Testing your prolactin levels is relatively more practical and affordable than testing for testosterone and other sex hormones. Since prolactin levels are a reflection of your general hormonal health, periodic testing for it is a good way of getting an initial view of your hormonal and overall health status.
Prolactin is a peptide hormone produced in the pituitary gland. It's mostly known for promoting milk production (lactogenesis) and breast development in women. However, prolactin has over 300 functions overall in both men and women, meaning it's truly a multipurpose hormone.
Although at a lesser extent than gonadotropin-releasing hormone (GnRH), prolactin interacts with the luteinizing hormone receptors found in the Leydig cells of the testes. This interaction results in an increased production of testosterone. On the other hand, due to unknown reasons, prolactin decreases GnRH production.
Aside from this, prolactin moderates the production of lymphocytes (a type of white blood cell) by the immune system. It promotes the inflammatory response and suppresses the anti-inflammatory response of the immune system. This is useful in situations when an inflammatory response would be more appropriate than an anti-inflammatory response—for example, in case of infection.

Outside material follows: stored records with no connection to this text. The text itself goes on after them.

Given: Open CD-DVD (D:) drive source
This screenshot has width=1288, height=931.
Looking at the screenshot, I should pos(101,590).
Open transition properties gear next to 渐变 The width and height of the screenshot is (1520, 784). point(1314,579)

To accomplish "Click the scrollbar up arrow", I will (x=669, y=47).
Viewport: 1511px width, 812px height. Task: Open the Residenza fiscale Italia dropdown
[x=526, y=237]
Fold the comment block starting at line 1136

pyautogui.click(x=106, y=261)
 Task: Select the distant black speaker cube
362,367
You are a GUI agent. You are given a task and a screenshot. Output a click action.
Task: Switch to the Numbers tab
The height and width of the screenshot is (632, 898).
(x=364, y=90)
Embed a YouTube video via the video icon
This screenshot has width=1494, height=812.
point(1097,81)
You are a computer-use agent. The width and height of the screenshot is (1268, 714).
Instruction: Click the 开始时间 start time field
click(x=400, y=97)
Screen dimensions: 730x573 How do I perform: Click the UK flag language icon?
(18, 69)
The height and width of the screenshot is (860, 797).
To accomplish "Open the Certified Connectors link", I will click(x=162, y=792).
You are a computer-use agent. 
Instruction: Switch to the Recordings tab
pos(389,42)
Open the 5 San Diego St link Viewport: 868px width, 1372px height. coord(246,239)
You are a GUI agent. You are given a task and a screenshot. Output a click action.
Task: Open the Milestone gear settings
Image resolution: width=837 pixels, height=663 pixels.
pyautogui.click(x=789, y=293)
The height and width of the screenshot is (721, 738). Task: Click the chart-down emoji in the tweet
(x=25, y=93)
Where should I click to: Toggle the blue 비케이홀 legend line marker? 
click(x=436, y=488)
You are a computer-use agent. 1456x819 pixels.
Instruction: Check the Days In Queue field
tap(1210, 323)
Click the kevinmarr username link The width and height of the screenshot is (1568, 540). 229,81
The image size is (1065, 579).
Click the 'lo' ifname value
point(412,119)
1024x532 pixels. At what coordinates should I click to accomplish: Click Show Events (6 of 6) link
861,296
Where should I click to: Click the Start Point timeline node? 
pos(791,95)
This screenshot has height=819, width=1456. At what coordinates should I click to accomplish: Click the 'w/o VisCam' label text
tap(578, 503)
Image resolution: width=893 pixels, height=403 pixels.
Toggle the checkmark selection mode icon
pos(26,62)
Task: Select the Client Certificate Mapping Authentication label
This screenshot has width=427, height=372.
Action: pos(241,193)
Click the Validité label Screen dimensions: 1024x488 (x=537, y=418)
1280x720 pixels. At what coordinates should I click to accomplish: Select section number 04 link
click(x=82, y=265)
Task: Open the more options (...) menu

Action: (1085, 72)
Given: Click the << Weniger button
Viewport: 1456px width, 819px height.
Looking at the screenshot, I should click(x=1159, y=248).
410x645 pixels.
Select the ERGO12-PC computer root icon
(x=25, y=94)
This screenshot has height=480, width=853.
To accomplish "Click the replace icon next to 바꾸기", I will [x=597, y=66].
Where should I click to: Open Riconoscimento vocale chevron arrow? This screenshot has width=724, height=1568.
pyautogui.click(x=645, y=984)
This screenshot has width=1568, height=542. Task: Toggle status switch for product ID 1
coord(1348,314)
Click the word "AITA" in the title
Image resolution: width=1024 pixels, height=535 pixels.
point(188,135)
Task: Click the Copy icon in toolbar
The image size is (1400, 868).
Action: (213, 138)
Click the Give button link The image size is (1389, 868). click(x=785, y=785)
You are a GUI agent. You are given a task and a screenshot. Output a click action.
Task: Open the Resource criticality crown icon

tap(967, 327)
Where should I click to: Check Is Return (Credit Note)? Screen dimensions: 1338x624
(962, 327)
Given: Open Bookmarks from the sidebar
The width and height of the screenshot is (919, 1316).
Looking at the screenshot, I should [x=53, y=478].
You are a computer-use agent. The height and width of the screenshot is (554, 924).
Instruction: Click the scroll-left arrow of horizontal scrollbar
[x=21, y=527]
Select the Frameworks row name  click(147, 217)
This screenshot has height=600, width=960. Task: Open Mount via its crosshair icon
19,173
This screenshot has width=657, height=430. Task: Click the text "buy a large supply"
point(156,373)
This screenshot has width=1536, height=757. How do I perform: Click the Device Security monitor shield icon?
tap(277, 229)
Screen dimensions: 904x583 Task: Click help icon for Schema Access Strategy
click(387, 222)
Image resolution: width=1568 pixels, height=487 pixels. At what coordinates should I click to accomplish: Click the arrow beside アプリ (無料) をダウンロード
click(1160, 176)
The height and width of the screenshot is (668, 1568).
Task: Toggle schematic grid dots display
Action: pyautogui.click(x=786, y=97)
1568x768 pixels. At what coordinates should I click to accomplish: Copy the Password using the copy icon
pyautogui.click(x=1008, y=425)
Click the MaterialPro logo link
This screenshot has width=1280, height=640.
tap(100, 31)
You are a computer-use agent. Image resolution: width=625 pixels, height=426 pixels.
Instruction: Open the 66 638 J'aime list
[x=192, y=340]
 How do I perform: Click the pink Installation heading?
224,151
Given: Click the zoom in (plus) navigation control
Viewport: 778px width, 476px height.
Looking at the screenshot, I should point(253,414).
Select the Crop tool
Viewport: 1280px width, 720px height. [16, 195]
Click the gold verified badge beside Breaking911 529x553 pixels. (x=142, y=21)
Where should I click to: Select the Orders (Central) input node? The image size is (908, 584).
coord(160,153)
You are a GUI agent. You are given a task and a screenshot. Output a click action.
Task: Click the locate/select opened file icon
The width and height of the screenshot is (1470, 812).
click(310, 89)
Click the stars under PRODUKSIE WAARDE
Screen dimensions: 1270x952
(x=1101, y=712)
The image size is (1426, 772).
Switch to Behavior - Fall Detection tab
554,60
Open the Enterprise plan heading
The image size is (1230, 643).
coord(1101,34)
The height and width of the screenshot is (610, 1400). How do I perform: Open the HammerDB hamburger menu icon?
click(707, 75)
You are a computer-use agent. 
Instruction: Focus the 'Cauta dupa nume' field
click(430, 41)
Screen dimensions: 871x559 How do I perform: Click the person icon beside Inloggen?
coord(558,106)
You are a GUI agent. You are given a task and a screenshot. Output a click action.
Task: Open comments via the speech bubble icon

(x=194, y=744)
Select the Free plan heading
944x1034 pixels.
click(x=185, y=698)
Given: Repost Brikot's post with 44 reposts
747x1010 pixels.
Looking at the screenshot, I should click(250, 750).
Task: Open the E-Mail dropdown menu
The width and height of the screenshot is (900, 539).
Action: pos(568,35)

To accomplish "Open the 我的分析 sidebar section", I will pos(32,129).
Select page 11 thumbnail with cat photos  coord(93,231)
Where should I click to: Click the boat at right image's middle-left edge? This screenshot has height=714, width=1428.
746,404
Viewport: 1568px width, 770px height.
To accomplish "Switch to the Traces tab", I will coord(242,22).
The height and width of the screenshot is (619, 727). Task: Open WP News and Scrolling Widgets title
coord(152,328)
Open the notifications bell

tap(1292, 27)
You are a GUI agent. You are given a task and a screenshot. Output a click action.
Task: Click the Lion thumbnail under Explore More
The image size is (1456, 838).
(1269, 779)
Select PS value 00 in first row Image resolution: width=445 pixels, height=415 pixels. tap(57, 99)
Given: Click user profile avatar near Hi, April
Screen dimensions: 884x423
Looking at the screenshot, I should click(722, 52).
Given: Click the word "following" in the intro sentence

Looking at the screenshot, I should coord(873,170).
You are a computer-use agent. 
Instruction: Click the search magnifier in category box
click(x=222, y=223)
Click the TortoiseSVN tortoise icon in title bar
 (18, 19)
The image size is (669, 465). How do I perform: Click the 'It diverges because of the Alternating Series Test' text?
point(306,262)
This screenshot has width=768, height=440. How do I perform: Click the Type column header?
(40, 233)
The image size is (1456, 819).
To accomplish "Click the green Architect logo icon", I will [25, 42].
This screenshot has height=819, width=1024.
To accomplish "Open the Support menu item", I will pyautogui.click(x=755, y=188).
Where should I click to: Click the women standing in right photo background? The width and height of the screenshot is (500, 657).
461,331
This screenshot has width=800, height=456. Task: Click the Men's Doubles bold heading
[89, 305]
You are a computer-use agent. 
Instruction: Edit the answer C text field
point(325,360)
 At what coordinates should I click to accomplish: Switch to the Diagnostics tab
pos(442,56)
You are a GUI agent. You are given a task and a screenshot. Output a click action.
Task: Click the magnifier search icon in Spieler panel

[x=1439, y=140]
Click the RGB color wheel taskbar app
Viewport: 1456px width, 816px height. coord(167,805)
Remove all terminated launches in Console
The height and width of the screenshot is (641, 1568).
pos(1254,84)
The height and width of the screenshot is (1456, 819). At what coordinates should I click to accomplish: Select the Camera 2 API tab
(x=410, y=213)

Prolactin is responsible for the body’s metabolism of certain nutrients. It enables sodium, chloride, and calcium to pass through intestinal epithelial membranes. In the kidney, prolactin helps the organ to retain sodium, potassium, and water.
Moreover, prolactin is partly responsible for that sense of gratification after sex. It does this by countering the effects of dopamine, one of the hormones responsible for sexual arousal. In fact, prolactin levels are a possible indicator of the degree of sexual satisfaction and relaxation.
Your prolactin levels can tell a lot about your hormonal health. Also, it's relatively more affordable and practical to monitor, compared to other hormones. That's why regular monitoring of your prolactin is advisable to make sure the levels of your sex hormones, especially testosterone, are within the normal range.
Here are some health indicators based on prolactin levels:
For men, normal prolactin levels range from 5 to 25 ng/mL. Beyond this range, men can experience infertility, low sexual desire, decreased testosterone, and erectile dysfunction.
To get your prolactin levels back into the optimal range, exercise and healthy sleep are extremely effective. Moderate supplementation with mucuna pruriens, ginseng, uridine, and ginkgo biloba have also been observed to aid in getting normal prolactin levels.